=== Data under study ===
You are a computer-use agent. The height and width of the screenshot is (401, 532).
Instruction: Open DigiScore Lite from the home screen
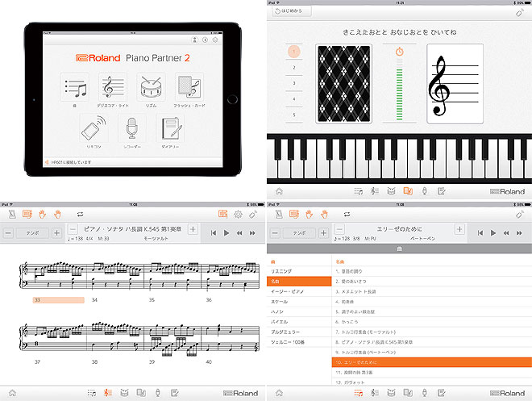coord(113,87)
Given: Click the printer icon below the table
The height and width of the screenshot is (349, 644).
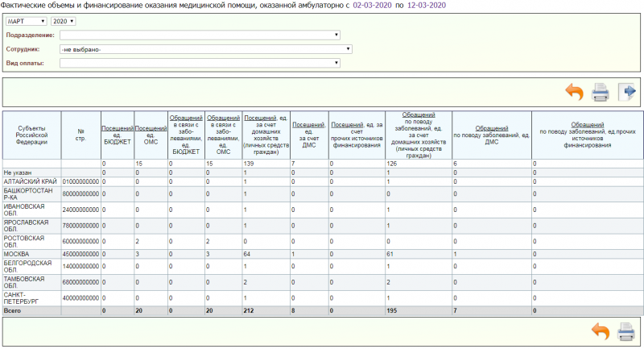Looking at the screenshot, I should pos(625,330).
---
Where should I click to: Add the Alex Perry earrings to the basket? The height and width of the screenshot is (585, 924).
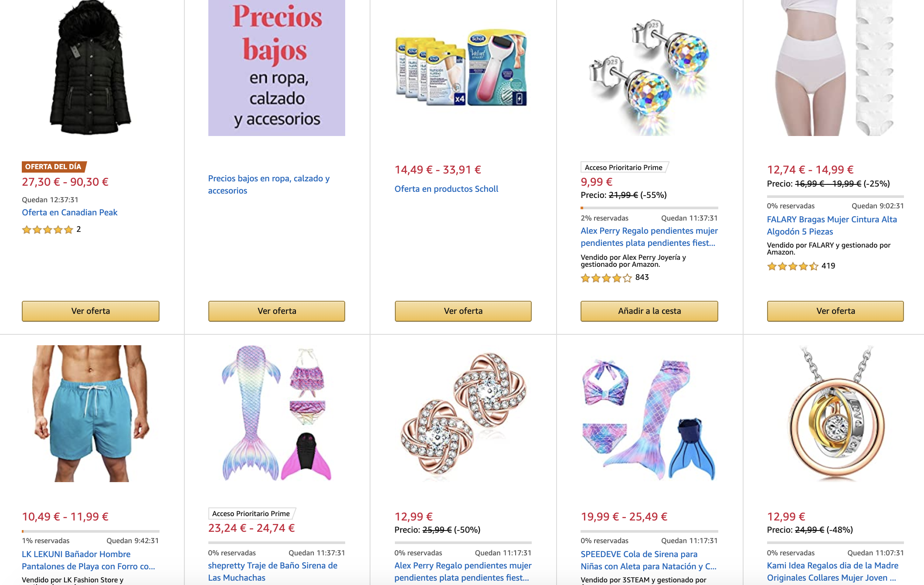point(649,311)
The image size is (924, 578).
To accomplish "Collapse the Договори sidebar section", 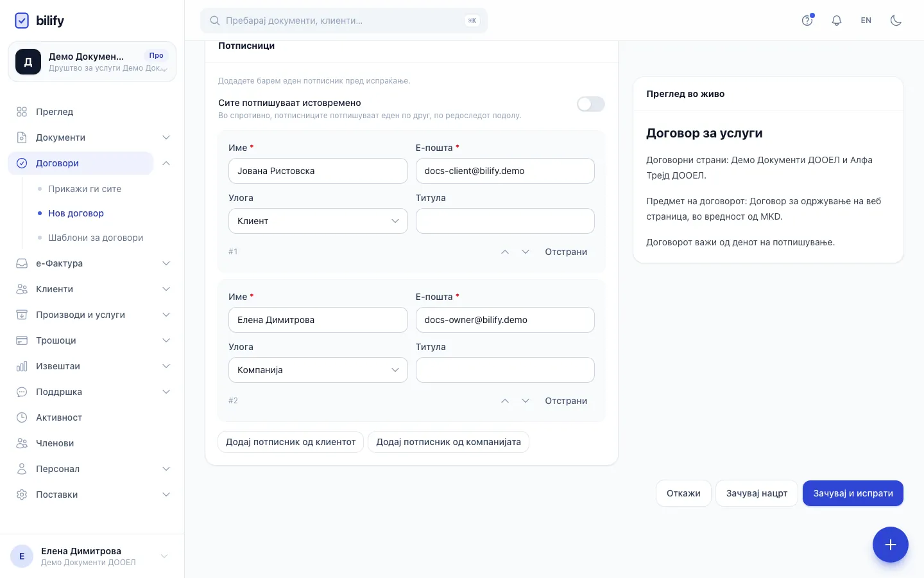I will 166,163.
* * *
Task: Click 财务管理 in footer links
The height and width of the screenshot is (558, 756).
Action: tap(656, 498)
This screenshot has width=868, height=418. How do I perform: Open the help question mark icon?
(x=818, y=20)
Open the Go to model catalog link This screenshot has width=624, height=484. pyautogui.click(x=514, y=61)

=== What the exercise asks ===
There is a run of lines above from the one with "This screenshot has width=868, height=418." to the one with "Open the Go"; print exactly that run, both ends included, and nothing else.

=== Response box ===
This screenshot has width=868, height=418. How do I perform: Open the help question mark icon?
(x=818, y=20)
Open the Go to model catalog link This screenshot has width=624, height=484. pyautogui.click(x=514, y=61)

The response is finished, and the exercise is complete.